Magic Lens: Vibing a Disney-Like Experience

2026 · AI Vibe Coding · Immersive Mobile · Personal

Designed and shipped an AI-powered immersive character experience proof of concept — camera, voice, visual effects — running in a mobile browser. Built solo in 12 hours across 3 days.

The proof of concept

Disney's most immersive experiences cost billions and require a guest to travel to them. I wanted to know what the minimum viable version of that magic looked like — on a phone, in a browser, with no engineering team.

Magic Lens is the answer: point your camera at any environment and a cast of AI characters narrate what they see, in voice, with animated sprites overlaid on the live camera feed. And there’s even a lightweight storyline.

Impact

Concept to deployed, shareable web app in 12 hours across 3 days

Zero engineering team — designed, built, and debugged solo with AI assistance

Full pipeline working on iPhone: camera → Claude vision → character narration → ElevenLabs voice → canvas effects

Established a repeatable AI design-to-code workflow across Figma, Cursor, and Claude

The Problem

The obvious version of this demo would be embarrassing.

An AI that looks at a photo and says "I see a desk, a lamp, and some books" is a novelty, not an experience. The design challenge wasn't technical — it was avoiding that trap. Disney's Imagineers don't label environments; they interpret them through character and story. A park bench isn't furniture; it's where a character might rest on their journey. That's the bar this project was trying to clear.

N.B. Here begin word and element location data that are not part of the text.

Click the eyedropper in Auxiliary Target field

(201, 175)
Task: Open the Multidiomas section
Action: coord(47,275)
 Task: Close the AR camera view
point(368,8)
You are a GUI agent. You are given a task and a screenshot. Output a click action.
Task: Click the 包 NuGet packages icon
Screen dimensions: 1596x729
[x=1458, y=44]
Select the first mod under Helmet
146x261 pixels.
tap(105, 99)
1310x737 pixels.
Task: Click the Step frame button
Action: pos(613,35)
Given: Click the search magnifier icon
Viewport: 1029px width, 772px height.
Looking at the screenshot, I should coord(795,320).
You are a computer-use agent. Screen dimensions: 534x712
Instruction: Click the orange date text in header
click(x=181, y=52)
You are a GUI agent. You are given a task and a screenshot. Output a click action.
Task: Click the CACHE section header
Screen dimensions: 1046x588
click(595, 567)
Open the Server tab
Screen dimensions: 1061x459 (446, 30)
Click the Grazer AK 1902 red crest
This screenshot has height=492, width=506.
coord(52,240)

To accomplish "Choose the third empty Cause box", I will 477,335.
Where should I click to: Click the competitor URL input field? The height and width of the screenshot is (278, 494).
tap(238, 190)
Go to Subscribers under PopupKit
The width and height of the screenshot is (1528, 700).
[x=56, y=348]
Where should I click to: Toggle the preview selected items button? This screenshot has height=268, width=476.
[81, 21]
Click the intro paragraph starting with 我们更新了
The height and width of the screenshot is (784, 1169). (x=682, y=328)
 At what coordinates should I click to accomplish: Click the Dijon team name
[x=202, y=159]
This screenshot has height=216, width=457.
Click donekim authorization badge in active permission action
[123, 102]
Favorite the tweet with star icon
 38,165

The harder question: could a single person, with no backend engineering background, build something that clears it — using AI as both the creative medium and the production tool?

The live experience: Claude narrates the scene in character, voice plays through AirPods, animated sprite appears over the camera feed. And it’s all tied in to a lightweight storyline, bringing meaning and purpose to each scene, and inspiring the user to continue exploring.

My Approach

Framed

Started with the experience design question, not the technical one. Four character archetypes — each with a distinct voice, visual signature, and narrative style — selected by AI based on what the camera sees. Context-adaptive narration, the way Disney transitions between lands.

Built

Generated the full stack with AI assistance: Next.js app, Claude Vision API integration, ElevenLabs TTS pipeline, canvas-based particle effects, animated character sprites. Deployed to Vercel from day one so testing happened on the real target, not a simulator.

Tested

Took it outdoors. Real-world use revealed what desk testing missed: voice drop-outs when ElevenLabs quota ran out, two-call latency breaking conversational rhythm, visible controls that invited wrong interactions. Each finding drove a design change.

Shipped

Redesigned the UI in Figma, translated it to code through a three-tool pipeline (Figma → Cursor → Claude), and diagnosed a production deployment failure caused by a serverless bundling constraint that only appeared on Vercel — invisible in local testing.

Before and after the Figma redesign: emoji buttons replaced with SVG icons, character selector hidden, controls minimal enough to disappear into the experience.

The Outcome

A working proof-of-concept demonstrating that AI can function as a medium for immersive narrative experience — not just a utility. Four Disney-inspired characters self-select based on scene context, narrate in ElevenLabs voice through AirPods, and appear as animated sprites over the live camera feed. It runs in Safari. No app install. No special hardware. Just a URL.

More practically: a demonstration that one designer, fluent in current AI tools, can design, build, debug, and ship experiences of this complexity in days, not months. The workflow itself — moving fluidly between Figma, Cursor, and Claude, understanding what each tool does best and where the handoffs belong — is as much the deliverable as the app.

From 100% Vercel error rate to 0% — diagnosing a serverless bundling constraint that worked locally and failed in production.

The Insight

The most interesting finding wasn't technical. When AI tools generate code from a design, they don't just translate — they interpret. The Figma spec showed six buttons floating over the camera feed with no container. The AI added a frosted-glass bar that wasn't there. The addition was arguably an improvement. But it wasn't the design.

That moment captures something important about where AI-assisted design is heading. The designer's review role is shifting from "does this match the spec?" to "is the AI's interpretation better or worse than my intent?" That's a different skill than traditional QA — and one that will matter more as these tools mature. The designer who can evaluate AI creative departures, not just verify compliance, is the one who stays in control of the work.